1. The reference library
A collection of 375 (as of April 2026) structured engineering tables covering mechanical, civil, structural, electrical, chemical, and manufacturing disciplines. Every table has a defined set of columns, known units, and a clear way to look up rows. This is the raw data layer of the product.
Examples of what lives here: standard pipe dimensions in every schedule, steel section properties for every AISC shape, allowable stresses by material and temperature, wire and cable data, motor full load currents, rebar sizes, friction factors, thermal conductivities, common fluid properties, and hundreds more.
You can browse the library from the database page. Sample data is also linked from the public data index.
2. The calculator suite
50+ deterministic engineering calculators covering pipe and pump sizing, motor sizing, beam and column checks, heat exchanger sizing, conduit fill, voltage drop, and many more. Each calculator pulls its inputs from the reference library where applicable, so picking a “W12x26 beam” brings in a real set of section properties without you typing them in.

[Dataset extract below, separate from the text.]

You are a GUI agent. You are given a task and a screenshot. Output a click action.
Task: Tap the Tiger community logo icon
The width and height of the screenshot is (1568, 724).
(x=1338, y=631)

Calculators are deterministic: the same inputs always produce the same output. Every calculator states the code, standard, or method it follows. The full list is on the calculators page.
3. The AI assistant
A frontier language model with access to both the reference library of engineering documentation and tables and the calculator suite. The assistant decides which tool to use for a given question and returns real values from those tools, not from model memory. You interact with it on the AI page.
How the layers interact
The reference library feeds both the user facing search interface and the calculator suite. The calculator suite uses the reference library for lookup data (material properties, section dimensions, standard sizes). The AI assistant uses both: it searches the library for reference values/documentation and runs calculators for design questions.
This layering is why every answer the assistant gives can be traced back to a specific reference table or calculator run. You do not have to trust the model; you can verify the result against the same tool the model used.
What you choose depends on the task
- If you already know which table you want, use the database page and query it directly.
- If you already know which calculator you want, open it and fill in the inputs.
- If you want the assistant to pick the right tools for you, or you want to chain several actions together, use the AI assistant.